Georges Duby

Following upon this, Duby formulated a famous theory about the Crusades: that the tremendous response to the idea of Holy War against the Muslims can be traced to the desire of iuvenes, knights, mostly young and with little prospect of becoming lords, to make their fortunes by venturing abroad and seeking fame in the Levant.

Throughout the 1970s and 80s, French doctoral students investigated their own corners of medieval France, Italy and Spain in a similar way, hoping to compare and contrast their own results with those of Duby's Mâconnais and its thesis about the transformation of European society at the end of the first millennium.

Although he was never formally a student in the circle of scholars around Marc Bloch and Lucien Febvre that came to be known as the Annales School, Duby was in many ways the most visible exponent of the Annaliste tradition, emphasizing the need to place people and their daily lives at the center of historical inquiry.

In books like The Three Orders: Feudal Society Imagined and The Age of Cathedrals, Duby showed how ideals and social reality existed in dynamic relationship to one another.

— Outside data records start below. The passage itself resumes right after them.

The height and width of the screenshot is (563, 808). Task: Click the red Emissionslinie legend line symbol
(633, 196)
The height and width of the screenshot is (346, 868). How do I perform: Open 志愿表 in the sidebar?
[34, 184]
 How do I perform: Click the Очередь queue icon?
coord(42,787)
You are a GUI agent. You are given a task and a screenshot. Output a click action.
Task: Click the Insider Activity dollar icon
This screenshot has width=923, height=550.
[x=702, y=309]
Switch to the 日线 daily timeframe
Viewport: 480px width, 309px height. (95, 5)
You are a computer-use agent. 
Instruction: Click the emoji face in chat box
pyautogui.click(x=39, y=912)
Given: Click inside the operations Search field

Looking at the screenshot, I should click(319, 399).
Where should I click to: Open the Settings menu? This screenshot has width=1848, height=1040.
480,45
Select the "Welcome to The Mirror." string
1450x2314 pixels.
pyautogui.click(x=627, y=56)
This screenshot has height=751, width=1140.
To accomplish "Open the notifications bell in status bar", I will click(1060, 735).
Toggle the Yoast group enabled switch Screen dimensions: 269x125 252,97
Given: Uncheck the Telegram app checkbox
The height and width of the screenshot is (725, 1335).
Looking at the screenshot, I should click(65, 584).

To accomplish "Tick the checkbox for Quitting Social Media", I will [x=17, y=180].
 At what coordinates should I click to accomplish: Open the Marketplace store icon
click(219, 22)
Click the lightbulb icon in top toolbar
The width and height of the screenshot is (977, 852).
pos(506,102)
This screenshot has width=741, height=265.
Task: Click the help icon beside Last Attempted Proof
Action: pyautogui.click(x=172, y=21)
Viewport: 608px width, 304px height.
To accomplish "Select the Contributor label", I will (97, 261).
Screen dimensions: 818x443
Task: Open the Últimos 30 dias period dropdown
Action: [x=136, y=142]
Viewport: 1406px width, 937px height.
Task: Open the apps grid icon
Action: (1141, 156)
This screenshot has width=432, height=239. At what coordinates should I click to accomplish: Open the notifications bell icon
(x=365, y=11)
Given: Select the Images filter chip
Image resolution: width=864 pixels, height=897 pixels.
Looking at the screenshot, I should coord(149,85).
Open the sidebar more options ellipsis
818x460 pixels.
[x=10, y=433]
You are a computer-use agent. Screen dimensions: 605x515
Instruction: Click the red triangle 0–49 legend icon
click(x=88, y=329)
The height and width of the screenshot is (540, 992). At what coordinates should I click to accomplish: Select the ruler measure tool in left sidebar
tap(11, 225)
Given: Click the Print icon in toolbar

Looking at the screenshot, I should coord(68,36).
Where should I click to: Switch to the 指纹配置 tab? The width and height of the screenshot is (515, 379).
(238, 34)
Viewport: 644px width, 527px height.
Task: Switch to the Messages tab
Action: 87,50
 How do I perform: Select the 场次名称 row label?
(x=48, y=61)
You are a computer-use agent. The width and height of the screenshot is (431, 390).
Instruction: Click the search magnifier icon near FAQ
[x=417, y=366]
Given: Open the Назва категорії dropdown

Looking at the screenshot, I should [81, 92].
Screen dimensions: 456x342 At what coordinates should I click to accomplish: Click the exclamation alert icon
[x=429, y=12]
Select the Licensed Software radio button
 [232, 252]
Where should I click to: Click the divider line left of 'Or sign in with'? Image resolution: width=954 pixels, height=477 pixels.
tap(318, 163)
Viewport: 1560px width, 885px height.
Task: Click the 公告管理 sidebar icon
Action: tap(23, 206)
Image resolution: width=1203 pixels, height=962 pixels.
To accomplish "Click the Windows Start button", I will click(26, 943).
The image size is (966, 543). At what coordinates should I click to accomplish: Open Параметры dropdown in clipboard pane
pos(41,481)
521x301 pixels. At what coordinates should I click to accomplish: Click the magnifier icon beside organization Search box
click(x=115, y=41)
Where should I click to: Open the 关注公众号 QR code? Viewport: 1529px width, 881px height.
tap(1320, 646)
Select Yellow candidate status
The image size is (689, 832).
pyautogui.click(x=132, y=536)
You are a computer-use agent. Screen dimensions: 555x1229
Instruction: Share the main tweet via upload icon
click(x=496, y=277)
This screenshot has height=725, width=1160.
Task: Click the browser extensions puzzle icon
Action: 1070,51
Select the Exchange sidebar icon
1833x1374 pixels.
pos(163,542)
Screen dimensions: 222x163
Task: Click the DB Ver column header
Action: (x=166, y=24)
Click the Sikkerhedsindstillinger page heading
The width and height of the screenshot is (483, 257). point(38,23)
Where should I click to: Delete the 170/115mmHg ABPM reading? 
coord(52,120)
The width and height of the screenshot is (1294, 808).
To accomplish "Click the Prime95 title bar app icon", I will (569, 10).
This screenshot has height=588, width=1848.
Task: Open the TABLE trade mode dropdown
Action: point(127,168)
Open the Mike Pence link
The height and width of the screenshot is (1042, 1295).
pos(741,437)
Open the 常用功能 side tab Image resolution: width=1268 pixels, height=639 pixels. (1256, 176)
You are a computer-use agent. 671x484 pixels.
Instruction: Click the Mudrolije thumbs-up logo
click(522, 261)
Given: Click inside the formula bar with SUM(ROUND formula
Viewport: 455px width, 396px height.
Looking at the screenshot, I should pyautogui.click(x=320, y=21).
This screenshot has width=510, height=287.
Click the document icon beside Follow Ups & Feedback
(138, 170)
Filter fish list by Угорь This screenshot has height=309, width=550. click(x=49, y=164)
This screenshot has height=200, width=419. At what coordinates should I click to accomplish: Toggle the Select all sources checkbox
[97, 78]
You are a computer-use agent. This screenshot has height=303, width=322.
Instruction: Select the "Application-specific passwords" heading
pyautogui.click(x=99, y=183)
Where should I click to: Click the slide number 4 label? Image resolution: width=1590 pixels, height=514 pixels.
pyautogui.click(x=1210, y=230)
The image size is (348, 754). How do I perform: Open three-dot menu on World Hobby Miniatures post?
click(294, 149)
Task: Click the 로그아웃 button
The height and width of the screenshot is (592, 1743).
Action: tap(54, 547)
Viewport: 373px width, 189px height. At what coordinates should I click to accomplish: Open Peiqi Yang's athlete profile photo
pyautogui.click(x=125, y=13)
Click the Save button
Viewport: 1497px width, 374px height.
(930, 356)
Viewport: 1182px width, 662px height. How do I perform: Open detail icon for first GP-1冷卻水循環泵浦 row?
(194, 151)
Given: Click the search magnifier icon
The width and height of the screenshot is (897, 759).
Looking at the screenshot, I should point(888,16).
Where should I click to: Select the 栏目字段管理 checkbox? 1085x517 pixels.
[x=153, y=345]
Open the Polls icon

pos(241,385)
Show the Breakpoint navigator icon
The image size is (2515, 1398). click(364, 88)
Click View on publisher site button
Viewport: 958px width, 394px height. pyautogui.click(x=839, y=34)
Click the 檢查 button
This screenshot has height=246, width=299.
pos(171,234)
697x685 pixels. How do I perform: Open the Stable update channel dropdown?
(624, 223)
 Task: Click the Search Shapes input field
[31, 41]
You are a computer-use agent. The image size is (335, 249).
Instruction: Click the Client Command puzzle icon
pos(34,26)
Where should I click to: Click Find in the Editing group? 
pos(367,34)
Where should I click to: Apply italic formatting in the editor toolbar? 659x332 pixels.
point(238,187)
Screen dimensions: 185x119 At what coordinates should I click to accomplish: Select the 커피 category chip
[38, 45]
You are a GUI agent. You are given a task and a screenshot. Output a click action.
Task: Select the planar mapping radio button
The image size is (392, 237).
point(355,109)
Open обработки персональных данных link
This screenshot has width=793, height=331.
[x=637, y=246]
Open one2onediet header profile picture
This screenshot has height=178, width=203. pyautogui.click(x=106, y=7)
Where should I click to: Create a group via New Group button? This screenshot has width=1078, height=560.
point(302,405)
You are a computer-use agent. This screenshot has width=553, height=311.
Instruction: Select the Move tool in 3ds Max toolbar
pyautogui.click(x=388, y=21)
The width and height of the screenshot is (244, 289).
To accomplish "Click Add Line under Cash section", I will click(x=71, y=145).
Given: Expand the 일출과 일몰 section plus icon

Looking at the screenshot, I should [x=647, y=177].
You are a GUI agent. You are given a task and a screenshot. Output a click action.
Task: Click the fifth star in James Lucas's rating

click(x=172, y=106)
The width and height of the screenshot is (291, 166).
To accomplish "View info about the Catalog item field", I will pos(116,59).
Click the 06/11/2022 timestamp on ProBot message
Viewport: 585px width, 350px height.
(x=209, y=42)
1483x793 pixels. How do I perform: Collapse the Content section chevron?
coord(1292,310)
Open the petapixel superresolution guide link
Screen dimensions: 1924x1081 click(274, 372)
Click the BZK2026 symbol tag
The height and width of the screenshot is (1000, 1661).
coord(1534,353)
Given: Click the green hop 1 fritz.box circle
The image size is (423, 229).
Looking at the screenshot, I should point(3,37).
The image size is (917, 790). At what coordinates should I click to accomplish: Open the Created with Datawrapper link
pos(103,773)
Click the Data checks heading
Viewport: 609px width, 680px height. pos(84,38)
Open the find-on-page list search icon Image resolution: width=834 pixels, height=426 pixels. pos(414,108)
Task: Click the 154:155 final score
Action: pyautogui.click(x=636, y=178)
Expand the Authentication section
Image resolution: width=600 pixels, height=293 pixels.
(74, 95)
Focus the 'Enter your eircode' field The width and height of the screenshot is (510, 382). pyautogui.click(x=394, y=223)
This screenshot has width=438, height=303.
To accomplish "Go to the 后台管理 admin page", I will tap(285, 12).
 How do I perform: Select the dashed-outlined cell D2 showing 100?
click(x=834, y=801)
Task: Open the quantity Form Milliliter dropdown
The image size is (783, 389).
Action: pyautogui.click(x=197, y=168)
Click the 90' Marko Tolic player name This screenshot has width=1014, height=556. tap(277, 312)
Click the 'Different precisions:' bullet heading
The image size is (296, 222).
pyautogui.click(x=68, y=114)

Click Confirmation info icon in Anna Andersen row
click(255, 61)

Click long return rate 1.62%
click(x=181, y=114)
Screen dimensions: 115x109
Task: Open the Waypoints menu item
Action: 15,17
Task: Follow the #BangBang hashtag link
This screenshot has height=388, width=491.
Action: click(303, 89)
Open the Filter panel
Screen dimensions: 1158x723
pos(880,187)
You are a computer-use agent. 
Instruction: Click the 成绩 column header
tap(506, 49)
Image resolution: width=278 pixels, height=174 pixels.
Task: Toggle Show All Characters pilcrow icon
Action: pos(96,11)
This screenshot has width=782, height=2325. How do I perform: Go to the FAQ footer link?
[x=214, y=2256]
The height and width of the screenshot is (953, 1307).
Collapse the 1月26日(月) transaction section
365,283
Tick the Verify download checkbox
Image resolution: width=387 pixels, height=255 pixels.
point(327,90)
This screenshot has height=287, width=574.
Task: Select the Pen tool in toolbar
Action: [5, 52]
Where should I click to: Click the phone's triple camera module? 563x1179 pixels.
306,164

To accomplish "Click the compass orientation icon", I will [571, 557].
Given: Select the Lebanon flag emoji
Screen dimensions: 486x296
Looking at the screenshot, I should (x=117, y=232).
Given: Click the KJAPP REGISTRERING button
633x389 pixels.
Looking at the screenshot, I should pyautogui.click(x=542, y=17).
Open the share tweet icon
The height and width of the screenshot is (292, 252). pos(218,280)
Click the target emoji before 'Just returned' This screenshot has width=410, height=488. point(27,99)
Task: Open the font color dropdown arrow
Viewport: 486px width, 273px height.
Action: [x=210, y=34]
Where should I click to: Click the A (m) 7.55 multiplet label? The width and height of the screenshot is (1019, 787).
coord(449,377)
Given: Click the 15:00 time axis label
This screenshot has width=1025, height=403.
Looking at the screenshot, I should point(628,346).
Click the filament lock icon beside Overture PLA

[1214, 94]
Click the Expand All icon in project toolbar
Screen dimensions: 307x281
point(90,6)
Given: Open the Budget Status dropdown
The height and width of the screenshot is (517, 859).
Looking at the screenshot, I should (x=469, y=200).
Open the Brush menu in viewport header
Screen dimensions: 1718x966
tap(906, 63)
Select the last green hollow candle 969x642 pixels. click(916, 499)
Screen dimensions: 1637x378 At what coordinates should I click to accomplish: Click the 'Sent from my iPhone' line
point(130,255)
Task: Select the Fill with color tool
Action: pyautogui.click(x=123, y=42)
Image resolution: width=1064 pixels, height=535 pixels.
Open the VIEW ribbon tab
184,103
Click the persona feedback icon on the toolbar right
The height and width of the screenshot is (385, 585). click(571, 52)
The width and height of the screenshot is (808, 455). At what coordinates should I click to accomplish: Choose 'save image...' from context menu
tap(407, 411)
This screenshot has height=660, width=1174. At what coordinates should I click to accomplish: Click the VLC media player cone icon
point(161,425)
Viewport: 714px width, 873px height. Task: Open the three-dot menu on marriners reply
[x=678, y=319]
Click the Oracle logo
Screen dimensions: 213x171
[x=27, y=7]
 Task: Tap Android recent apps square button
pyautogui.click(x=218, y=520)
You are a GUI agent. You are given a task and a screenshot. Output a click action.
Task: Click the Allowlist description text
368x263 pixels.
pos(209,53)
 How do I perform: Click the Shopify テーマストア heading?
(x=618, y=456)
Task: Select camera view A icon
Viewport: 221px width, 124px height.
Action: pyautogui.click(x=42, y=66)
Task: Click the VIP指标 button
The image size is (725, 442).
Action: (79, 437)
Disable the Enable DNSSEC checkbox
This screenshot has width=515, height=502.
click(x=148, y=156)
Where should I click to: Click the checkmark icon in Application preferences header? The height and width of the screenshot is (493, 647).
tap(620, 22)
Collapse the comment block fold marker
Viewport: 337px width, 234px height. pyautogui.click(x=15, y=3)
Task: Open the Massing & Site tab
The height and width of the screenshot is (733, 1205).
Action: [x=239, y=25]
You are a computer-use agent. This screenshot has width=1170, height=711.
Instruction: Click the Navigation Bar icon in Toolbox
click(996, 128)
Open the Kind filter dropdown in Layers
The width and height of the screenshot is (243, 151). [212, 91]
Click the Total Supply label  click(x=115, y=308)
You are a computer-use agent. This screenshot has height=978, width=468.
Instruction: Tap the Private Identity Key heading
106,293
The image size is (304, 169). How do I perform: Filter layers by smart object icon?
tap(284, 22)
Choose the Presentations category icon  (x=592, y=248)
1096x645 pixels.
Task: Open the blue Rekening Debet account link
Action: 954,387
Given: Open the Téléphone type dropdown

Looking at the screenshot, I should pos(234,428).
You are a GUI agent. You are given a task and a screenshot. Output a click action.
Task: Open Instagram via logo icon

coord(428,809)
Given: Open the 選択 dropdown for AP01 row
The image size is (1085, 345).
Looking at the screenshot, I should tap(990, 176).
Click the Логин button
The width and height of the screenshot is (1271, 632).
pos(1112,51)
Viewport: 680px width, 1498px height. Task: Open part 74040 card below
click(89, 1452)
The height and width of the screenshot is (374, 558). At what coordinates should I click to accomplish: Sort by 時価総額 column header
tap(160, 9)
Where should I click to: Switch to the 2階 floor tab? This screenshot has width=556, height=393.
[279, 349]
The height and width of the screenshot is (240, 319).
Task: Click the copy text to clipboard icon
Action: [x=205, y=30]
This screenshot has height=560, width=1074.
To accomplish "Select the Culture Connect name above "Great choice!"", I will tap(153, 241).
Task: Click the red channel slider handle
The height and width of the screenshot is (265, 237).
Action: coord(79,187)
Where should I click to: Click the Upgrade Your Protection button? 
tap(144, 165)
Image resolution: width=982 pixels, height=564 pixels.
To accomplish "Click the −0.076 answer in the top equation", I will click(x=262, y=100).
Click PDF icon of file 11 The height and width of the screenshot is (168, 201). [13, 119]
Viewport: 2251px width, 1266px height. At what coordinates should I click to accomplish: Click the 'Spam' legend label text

The book remains a classic of Annales-style historiography, eschewing the "great man" and event-oriented theories of political history in favor of asking questions about the evolution of historical perceptions and ideas over the long term, the longue durée.

Duby also wrote frequently in newspapers and popular journals and was a regular guest on radio and television programs promoting historical awareness and support for the arts and social sciences in France.